Text excerpt:
────────
Commentary by James Shott
A video produced and distributed by Restore Oklahoma Public Education (ROPE) contains information that should concern all of us. The organization focuses on local control of education, and highlights issues it finds objectionable. This video highlights a survey being given to 6th graders at St. Mary’s Parish, Louisiana without parents’ knowledge or permission.
It features a mother, Brooke Falgout, who has pulled her daughters from St. Mary’s public schools after she learned of objectionable questions on a school survey one of her daughters had taken upon entering the 6th grade, which the daughter didn’t mention to her mother because she didn’t want to upset her. However, Mrs. Falgout became concerned when another mom told her about the survey.
She said the survey asked questions such as:
• Have you ever looked at porn? How did it make you feel?
• Would you ever take pictures of the girls in the locker room and put them on social media?
• Is your mom a good mom? Does she spend time with you?
• Do you get snacks after school?
• It asked personal questions about mom and dad, their family life and “how it goes.”
She thinks such questions are out of line, and suggested that a 6th grade boy who never thought about porn before, and didn’t know what porn was, has now been made aware of it and as a result may be interested in it.
When she asked school officials about the survey, Mrs. Falgout said they told her that the kids really didn’t have to answer the questions. But she said they were given the survey and most likely did read it, and may not have realized they shouldn’t answer the questions.
Mrs. Falgout said that the school caused a breach between her and her daughter, evidenced by the fact that her daughter was reluctant to even discuss the survey with her mom.
Information presented at the end of the video explains that these surveys “are normally given to satisfy federal data collection for the Office of Safe & Drug Free Schools and also an FCC Internet ‘safety’ requirement.”
The ROPE video advises parents to tell their children to refuse to take these surveys, and that “parents have the right to educate their children in the way they see fit. Public schools cannot force children to do anything against the wishes of the parent.”
────────
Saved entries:
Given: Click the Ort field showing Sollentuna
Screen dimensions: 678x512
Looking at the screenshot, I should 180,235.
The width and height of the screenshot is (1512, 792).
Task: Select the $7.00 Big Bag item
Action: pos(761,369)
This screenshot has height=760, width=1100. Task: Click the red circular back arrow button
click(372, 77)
────────
To be done:
(1) Please return all of the saved-entry rows verbatim, from the first to the last.
(2) Resume the commentary on the sixth-grade school survey, starting after its final sentence.
The commentary and the rows are unrelated to each other.

Task-by-task results:
(1)
Given: Click the Ort field showing Sollentuna
Screen dimensions: 678x512
Looking at the screenshot, I should 180,235.
The width and height of the screenshot is (1512, 792).
Task: Select the $7.00 Big Bag item
Action: pos(761,369)
This screenshot has height=760, width=1100. Task: Click the red circular back arrow button
click(372, 77)

(2)
There are competing perspectives on this particular issue and others of similar nature. The important question is, which topics are genuinely the proper business of school officials, and which are clear invasions of the privacy of individuals living in a free society?
The public schools operated by the individual states are increasingly under the thumb of the federal government, as the statement in the video demonstrates.
Another example of unwarranted and unwelcomed intrusions comes from the “Healthy, Hunger-Free Kids Act of 2010, which took effect July 1. This law makes illegal “any foods and beverages sold to students on school grounds that are not part of the Agriculture Department’s school meal programs.”
Prior to this law taking effect, the USDA only controlled food in school cafeterias, but the new law expands federal control to food anywhere on campus during the school day. While it hasn’t yet banned school bake sales for fund raising, Margo Wootan, director of nutrition policy at the Center for Science in the Public Interest, indicates that eventually it will, and also will eventually control food sold at school sporting events any time, at any location.
Given the abundant evidence of federal over-reaching, it is not beyond comprehension that some day if you have forbidden food products in your glove compartment or trunk on school property, you might have violated a federal law.
The federal government believes it can dictate to schools owned and operated by the individual states what food they may or may not serve, among other things. Is there any limit to the government’s hunger to control everything? Apparently not as long as federal money is involved, and schools do rely heavily on federal funding.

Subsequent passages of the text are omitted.